In September 2025, New York sued the VDARE foundation and its owners, alleging the non-profit was operated for the benefit of its owners Peter and Lydia Brimelow. Saying her office would "shut down this fraudulent organization", the state attorney general alleged, "The Brimelows used VDARE like their personal piggy bank, draining millions in charitable assets to enrich themselves."

==Hate speech and white nationalism==
===Designation as a hate website===
The Southern Poverty Law Center (SPLC), which tracks extremist groups in the United States, wrote that VDARE was "once a relatively mainstream anti-immigration page" but had become "a meeting place for many on the radical right" by 2003. The SPLC describes VDARE as "an anti-immigration hate website" which "regularly publishes articles by prominent white nationalists, race scientists and anti-Semites". The SPLC cited examples such as a column concerning immigration from Mexico that warned of a "Mexican invasion" where "high teenage birthrates, poverty, ignorance and disease will be what remains", and an essay complaining how the U.S. government encourages "the garbage of Africa" to come to the United States.

The SPLC has described VDARE's contributor list as "a Rolodex of the most prominent pseudo-intellectual racists and anti-Semites. They include people such as Jared Taylor and Kevin MacDonald. Taylor (who Brimelow acknowledges is a "white nationalist") once wrote that black people are incapable of sustaining any kind of civilization, while MacDonald is a retired professor who wrote a trilogy claiming that Jews are genetically driven to undermine the Christian societies they live in. Another former contributor, Sam Francis, was the editor of a newspaper published by the Council of Conservative Citizens, a white supremacist group. Francis died in 2005.

The Anti-Defamation League (ADL) similarly concluded that "VDARE posts, promotes, and archives the work of racists, anti-immigrant figures, and anti-Semites".

===Attempted domain name delisting===
In June 2020, the domain registrar Network Solutions announced plans to terminate the account for VDARE. An attorney for Network Solutions cited a policy prohibiting customers using its domains from "display[ing] bigotry, racism, discrimination, or hatred in any manner whatsoever", and stated that VDARE had until June 26 to transfer its domain name to a different registrar before it would be deleted. An update to its WHOIS data was made on June 26, 2020. As of 2023, the domain exists under a different registrar.
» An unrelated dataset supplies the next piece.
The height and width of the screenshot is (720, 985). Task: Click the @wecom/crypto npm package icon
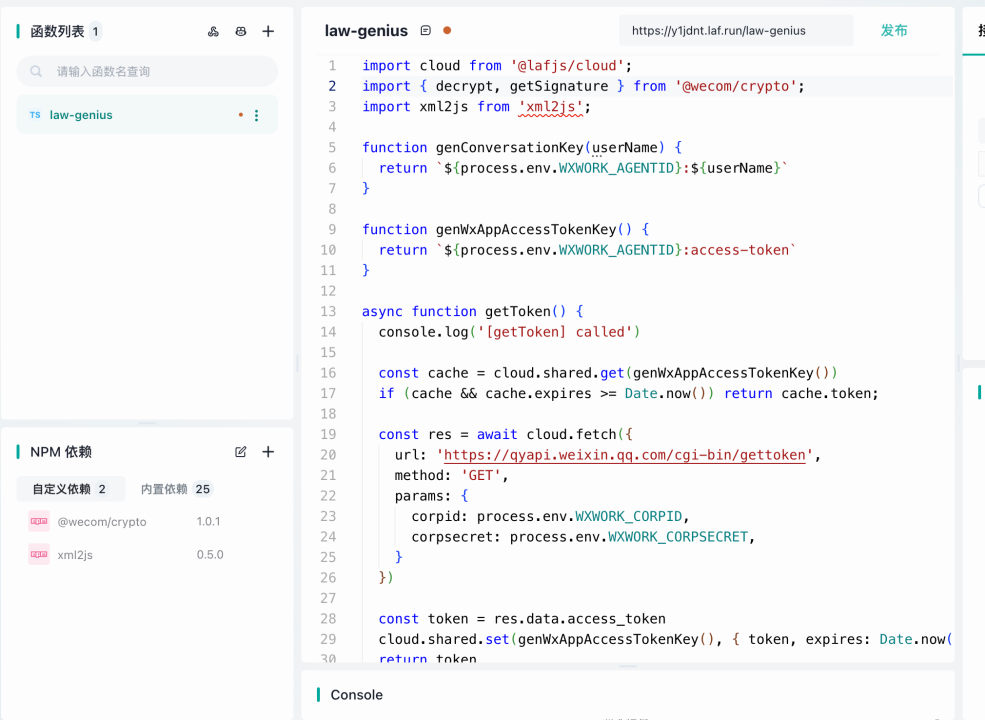[38, 521]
=== Social media presence and bans ===
In August 2019, VDARE's YouTube channel was banned. The ban was later reversed. The channel was permanently banned in August 2020 for violating YouTube's policies against hate speech.

In November 2019, The Guardian identified VDARE as one of several white nationalist websites which had remained active on Facebook, contrary to Facebook's stated intention to ban such material. In May 2020, VDARE and the similar website The Unz Review were banned by Facebook. According to Facebook, the sites formed a network of "coordinated inauthentic behavior" intended to influence the 2020 election via fake accounts.

As of October 2023, VDARE operated a verified Twitter account.

===White nationalist writings===
VDARE is regarded as a white nationalist website. David Weigel wrote in 2010 that the site "is best known for publishing work by white nationalists while maintaining that it is not a white nationalist site".

Brimelow "denies that the organization itself is white nationalist, but he admits that VDARE.com provides a forum for a variety of viewpoints, including white nationalism". Of individuals like Taylor, Brimelow has written they "aim to defend the interests of American whites. They are not white supremacists. They do not advocate violence. They are rational and civil." As immigration from the developing world increases, he believes "this type of interest-group 'white nationalism' will inexorably increase." Brimelow has participated on panels multiple times with Taylor and Richard Spencer on the aims of the alt-right.

Brimelow sued the New York Times in 2020, alleging libel over several articles describing him as a white nationalist and the VDARE web site as "animated by race hatred." The suit was dismissed.